The en banc Ninth Circuit Court of Appeals has held that a female employee’s Equal Pay Act claim against her county-employer should be revived. Rizo v. Yovino, 950 F.3d 1217 (9th Cir. 2020). According to the majority, an employee’s prior wages are not “a factor other than sex” as required to defeat a prima facie case of an Equal Pay Act (EPA) violation.

Aileen Rizo relocated from Maricopa County, Arizona, to Fresno County, California, to work as a math consultant for the Fresno County Office of Education. Rizo had two master’s degrees and over a decade of experience when she was hired. To set Rizo’s pay, the County used the pay from her prior position as a starting point, then “increased the wages by 5% and placed [her] at the corresponding step on its pay schedule,” resulting in Rizo earning substantially less than all of her male colleagues, including those who were entry-level.

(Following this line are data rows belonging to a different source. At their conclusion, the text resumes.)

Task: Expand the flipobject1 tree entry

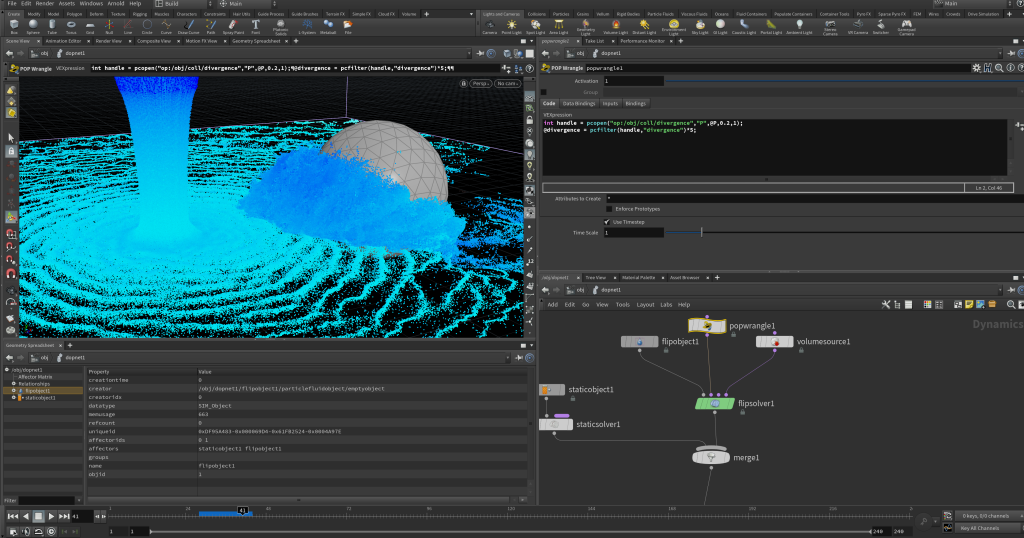Action: (x=14, y=390)
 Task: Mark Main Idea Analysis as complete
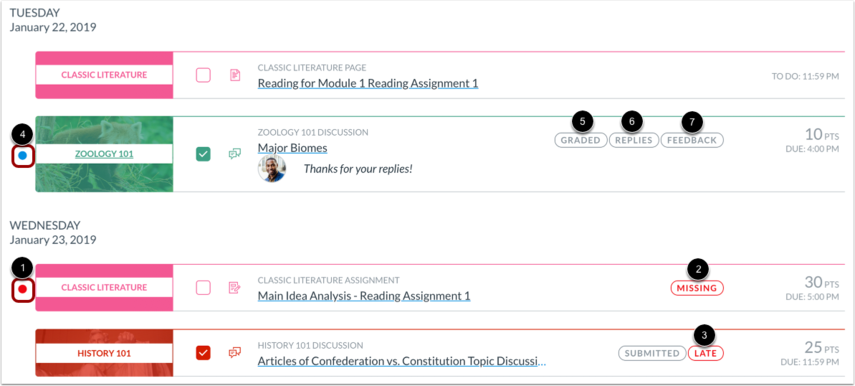203,287
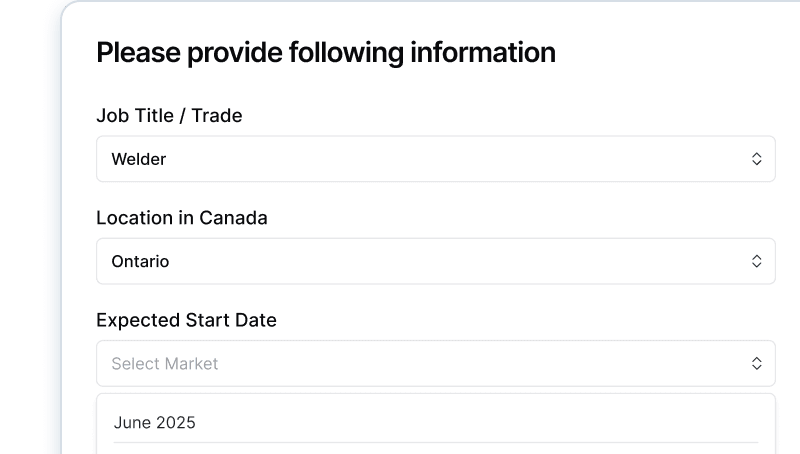Click the "Expected Start Date" label

click(186, 320)
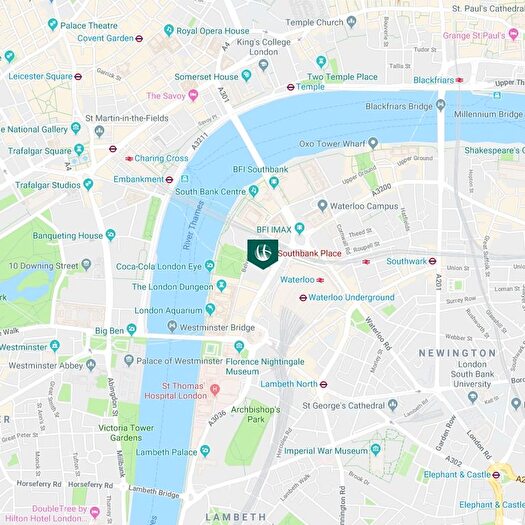Click the Lambeth North tube station icon
The width and height of the screenshot is (525, 525).
pos(323,384)
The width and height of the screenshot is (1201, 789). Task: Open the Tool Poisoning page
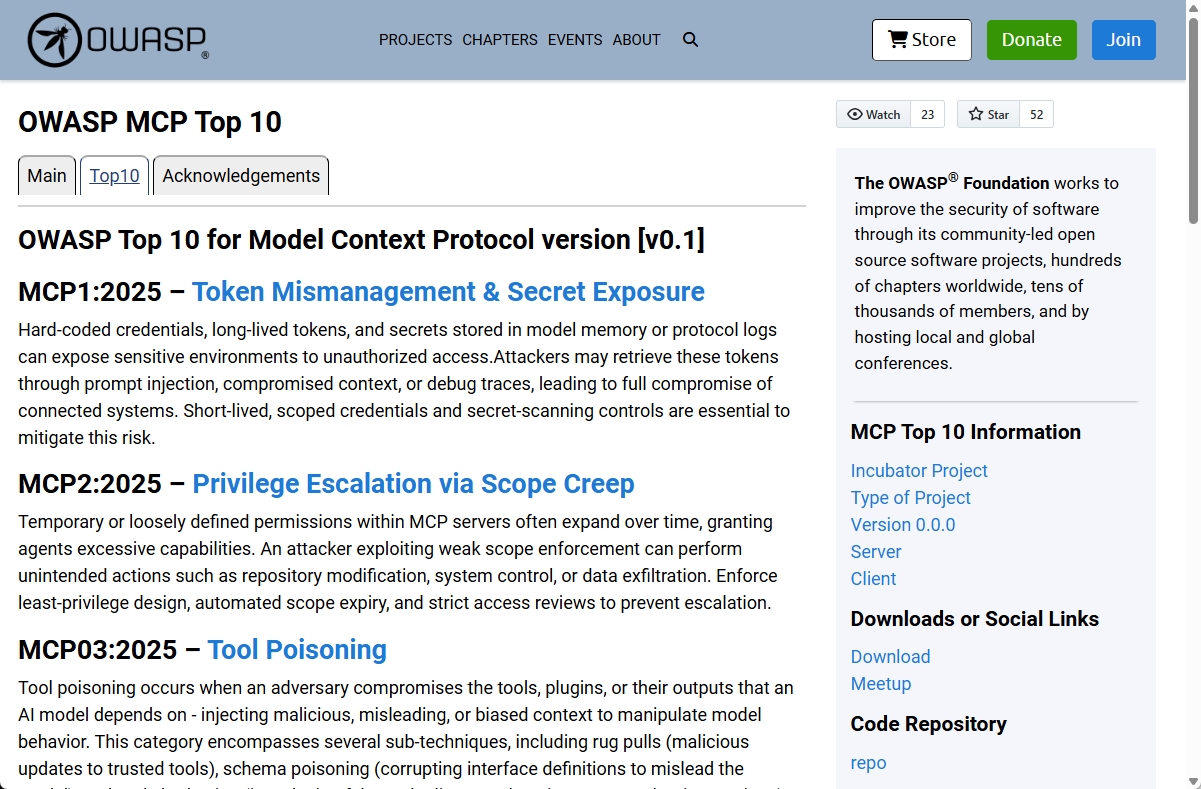pyautogui.click(x=297, y=649)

Rizo sued the County under the EPA. In response, the County argued it relied on a “factor other than sex,” Rizo’s pay history, to set her salary. The district court denied the County’s motion for summary judgment, and the Ninth Circuit reversed. However, when Rizo sought review by an en banc panel, the Court then affirmed the district court, allowing Rizo’s case to proceed. However, the en banc opinion was authored by Judge Stephen Reinhardt, who passed away before it was published. The County, through its Superintendent Jim Yovino, appealed the decision yet again, and the Supreme Court remanded the case for reconsideration.

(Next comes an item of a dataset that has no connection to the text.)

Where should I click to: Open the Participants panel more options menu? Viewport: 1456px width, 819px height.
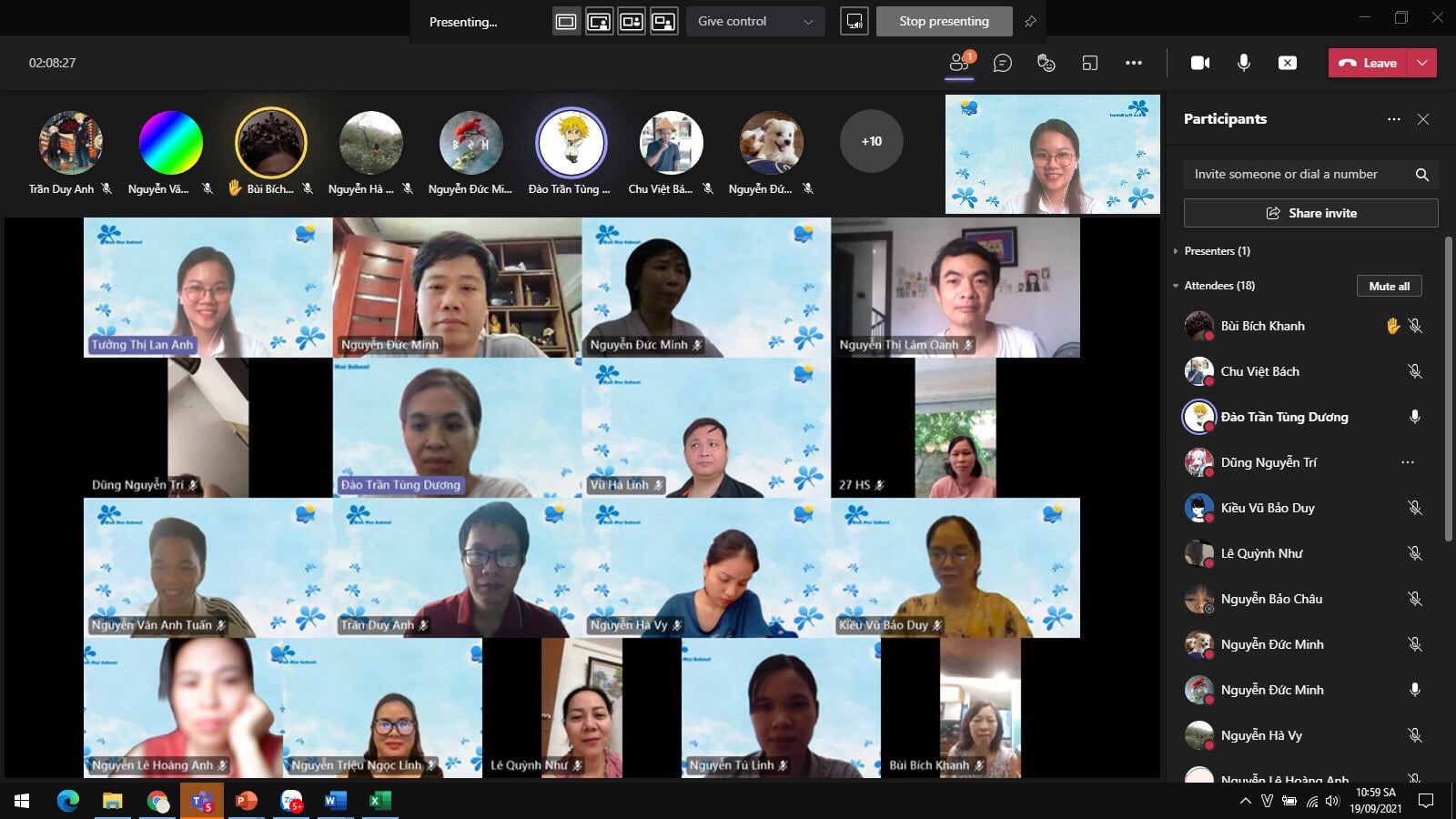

On the case’s most recent trip to the Ninth Circuit, the Court kept to the position outlined by Judge Reinhardt and revived Rizo’s suit. The Court held that “factors other than sex” must be related to the job for which the person is being hired. Because pay history by definition relates to the prior job rather than the current one, it is not a job-related factor and therefore cannot defeat a prima facie claim of an EPA violation. According to the Court, an applicant is not required to demonstrated that her “prior wages were depressed as a result of sex discrimination” because of the history of “pervasive wage discrimination in the American workforce.” Furthermore, any prior pay is irrelevant because it is not “indicative of [an applicant’s] ability to perform the job she was hired to do.” However, several of the judges noted in the concurrence that “prior salary . . . may provide a lawful benchmark” in establishing current pay if it were to be one factor considered alongside others, such as education and training.

The Ninth Circuit’s opinion further crystallizes an ongoing circuit split regarding the “factor other than sex” defense. As the Court acknowledged, the Second, Fourth and Tenth Circuits have all held that “pay classification systems must be rooted in legitimate differences in responsibilities or qualifications for specific jobs.” Only the Seventh Circuit has explicitly stated that the “factor other than sex” defense “embraces an almost limitless number of factors, so long as they do not involve sex.”

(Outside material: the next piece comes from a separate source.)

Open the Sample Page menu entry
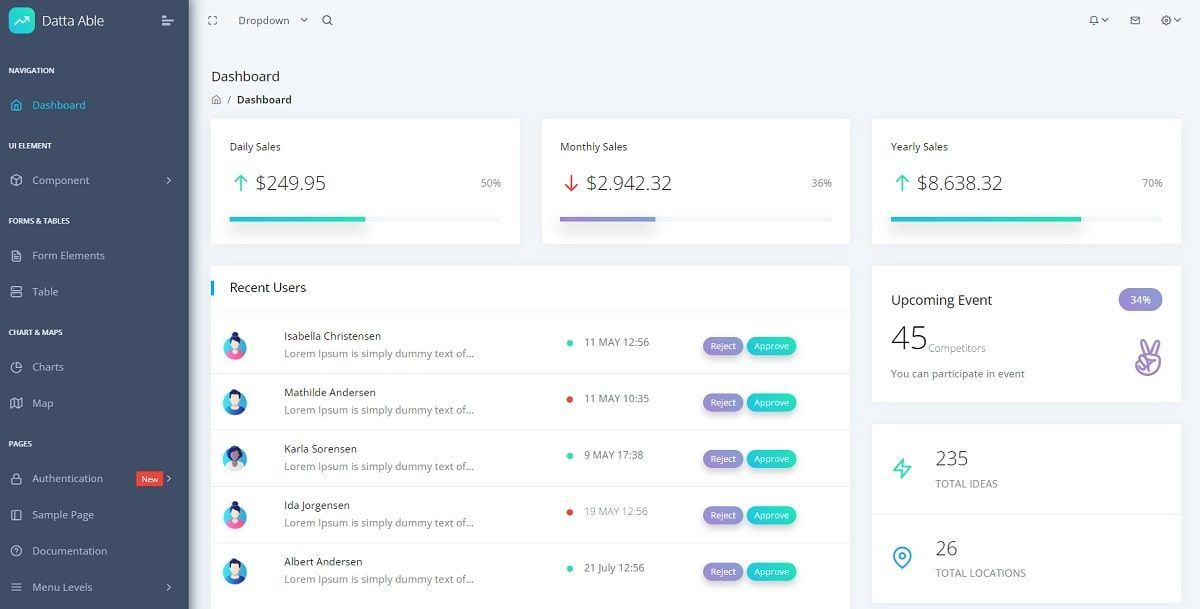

This particular question merits clarification from the Supreme Court. In the meantime, employers may best be served by moving away from reliance on past salary information to set current salary. Although advances in pay equity remain on the rise, the fact that a “wage gap” remains provides for a variety of challenging considerations in this context. In addition, there appears to be increasing legislation prohibiting requests for information concerning past salary.

As is the case in so many employment-related issues, a variety of societal factors as well as public policy are to be taken into consideration in developing the best approach moving forward.

DISCLAIMER: Because of the generality of this update, the information provided herein may not be applicable in all situations and should not be acted upon without specific legal advice based on particular situations.